• [연습 과제]: 아래 항목 전체를 한 글자도 바꾸지 말고 그대로 인용하시오.

목표 지점 지정 데이터:
++++

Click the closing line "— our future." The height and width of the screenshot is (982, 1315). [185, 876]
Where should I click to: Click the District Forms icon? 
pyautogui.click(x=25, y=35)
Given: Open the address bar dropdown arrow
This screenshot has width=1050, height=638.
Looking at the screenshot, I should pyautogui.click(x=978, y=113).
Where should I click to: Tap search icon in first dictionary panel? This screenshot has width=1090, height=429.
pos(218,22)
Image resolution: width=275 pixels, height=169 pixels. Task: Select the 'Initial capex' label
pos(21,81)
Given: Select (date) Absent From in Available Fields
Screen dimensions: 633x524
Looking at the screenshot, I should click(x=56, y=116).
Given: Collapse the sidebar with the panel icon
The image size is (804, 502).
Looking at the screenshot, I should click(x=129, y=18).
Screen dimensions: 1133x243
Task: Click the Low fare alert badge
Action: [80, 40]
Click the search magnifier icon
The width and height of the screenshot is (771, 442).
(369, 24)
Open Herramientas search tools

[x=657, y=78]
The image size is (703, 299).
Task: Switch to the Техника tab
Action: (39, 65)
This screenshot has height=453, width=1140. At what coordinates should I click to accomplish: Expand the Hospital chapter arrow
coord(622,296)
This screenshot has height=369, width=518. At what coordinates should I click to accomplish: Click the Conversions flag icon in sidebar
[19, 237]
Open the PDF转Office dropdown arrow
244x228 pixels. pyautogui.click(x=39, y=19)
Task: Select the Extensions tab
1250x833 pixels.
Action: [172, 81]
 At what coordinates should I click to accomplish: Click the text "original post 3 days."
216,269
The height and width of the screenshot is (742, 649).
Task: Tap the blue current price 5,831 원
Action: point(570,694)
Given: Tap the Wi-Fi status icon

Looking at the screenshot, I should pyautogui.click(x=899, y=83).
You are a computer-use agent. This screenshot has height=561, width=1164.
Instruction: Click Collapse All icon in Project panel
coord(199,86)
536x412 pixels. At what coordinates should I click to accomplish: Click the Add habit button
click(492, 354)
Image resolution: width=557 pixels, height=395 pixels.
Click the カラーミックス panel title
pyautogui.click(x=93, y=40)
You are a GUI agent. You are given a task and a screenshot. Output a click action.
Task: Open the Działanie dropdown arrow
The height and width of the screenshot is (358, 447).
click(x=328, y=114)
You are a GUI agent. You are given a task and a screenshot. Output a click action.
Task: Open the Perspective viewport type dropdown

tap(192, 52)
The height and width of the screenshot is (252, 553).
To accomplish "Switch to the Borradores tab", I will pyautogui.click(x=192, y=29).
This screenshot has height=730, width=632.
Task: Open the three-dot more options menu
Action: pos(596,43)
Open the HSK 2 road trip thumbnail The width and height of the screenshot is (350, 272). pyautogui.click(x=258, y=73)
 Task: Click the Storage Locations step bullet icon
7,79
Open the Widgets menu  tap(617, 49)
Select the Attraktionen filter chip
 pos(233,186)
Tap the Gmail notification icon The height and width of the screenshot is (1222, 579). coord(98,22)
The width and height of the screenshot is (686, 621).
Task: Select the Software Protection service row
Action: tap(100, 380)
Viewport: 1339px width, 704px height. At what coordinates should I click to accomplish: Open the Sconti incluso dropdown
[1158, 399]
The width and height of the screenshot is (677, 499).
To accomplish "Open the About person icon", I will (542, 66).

++++

• [완성된 과제]:
Click the closing line "— our future." The height and width of the screenshot is (982, 1315). [185, 876]
Where should I click to: Click the District Forms icon? 
pyautogui.click(x=25, y=35)
Given: Open the address bar dropdown arrow
This screenshot has width=1050, height=638.
Looking at the screenshot, I should pyautogui.click(x=978, y=113).
Where should I click to: Tap search icon in first dictionary panel? This screenshot has width=1090, height=429.
pos(218,22)
Image resolution: width=275 pixels, height=169 pixels. Task: Select the 'Initial capex' label
pos(21,81)
Given: Select (date) Absent From in Available Fields
Screen dimensions: 633x524
Looking at the screenshot, I should click(x=56, y=116).
Given: Collapse the sidebar with the panel icon
The image size is (804, 502).
Looking at the screenshot, I should click(x=129, y=18).
Screen dimensions: 1133x243
Task: Click the Low fare alert badge
Action: [80, 40]
Click the search magnifier icon
The width and height of the screenshot is (771, 442).
(369, 24)
Open Herramientas search tools

[x=657, y=78]
The image size is (703, 299).
Task: Switch to the Техника tab
Action: (39, 65)
This screenshot has height=453, width=1140. At what coordinates should I click to accomplish: Expand the Hospital chapter arrow
coord(622,296)
This screenshot has height=369, width=518. At what coordinates should I click to accomplish: Click the Conversions flag icon in sidebar
[19, 237]
Open the PDF转Office dropdown arrow
244x228 pixels. pyautogui.click(x=39, y=19)
Task: Select the Extensions tab
1250x833 pixels.
Action: [172, 81]
 At what coordinates should I click to accomplish: Click the text "original post 3 days."
216,269
The height and width of the screenshot is (742, 649).
Task: Tap the blue current price 5,831 원
Action: point(570,694)
Given: Tap the Wi-Fi status icon

Looking at the screenshot, I should pyautogui.click(x=899, y=83).
You are a computer-use agent. This screenshot has height=561, width=1164.
Instruction: Click Collapse All icon in Project panel
coord(199,86)
536x412 pixels. At what coordinates should I click to accomplish: Click the Add habit button
click(492, 354)
Image resolution: width=557 pixels, height=395 pixels.
Click the カラーミックス panel title
pyautogui.click(x=93, y=40)
You are a GUI agent. You are given a task and a screenshot. Output a click action.
Task: Open the Działanie dropdown arrow
The height and width of the screenshot is (358, 447).
click(x=328, y=114)
You are a GUI agent. You are given a task and a screenshot. Output a click action.
Task: Open the Perspective viewport type dropdown

tap(192, 52)
The height and width of the screenshot is (252, 553).
To accomplish "Switch to the Borradores tab", I will pyautogui.click(x=192, y=29).
This screenshot has height=730, width=632.
Task: Open the three-dot more options menu
Action: pos(596,43)
Open the HSK 2 road trip thumbnail The width and height of the screenshot is (350, 272). pyautogui.click(x=258, y=73)
 Task: Click the Storage Locations step bullet icon
7,79
Open the Widgets menu  tap(617, 49)
Select the Attraktionen filter chip
 pos(233,186)
Tap the Gmail notification icon The height and width of the screenshot is (1222, 579). coord(98,22)
The width and height of the screenshot is (686, 621).
Task: Select the Software Protection service row
Action: tap(100, 380)
Viewport: 1339px width, 704px height. At what coordinates should I click to accomplish: Open the Sconti incluso dropdown
[1158, 399]
The width and height of the screenshot is (677, 499).
To accomplish "Open the About person icon", I will (542, 66).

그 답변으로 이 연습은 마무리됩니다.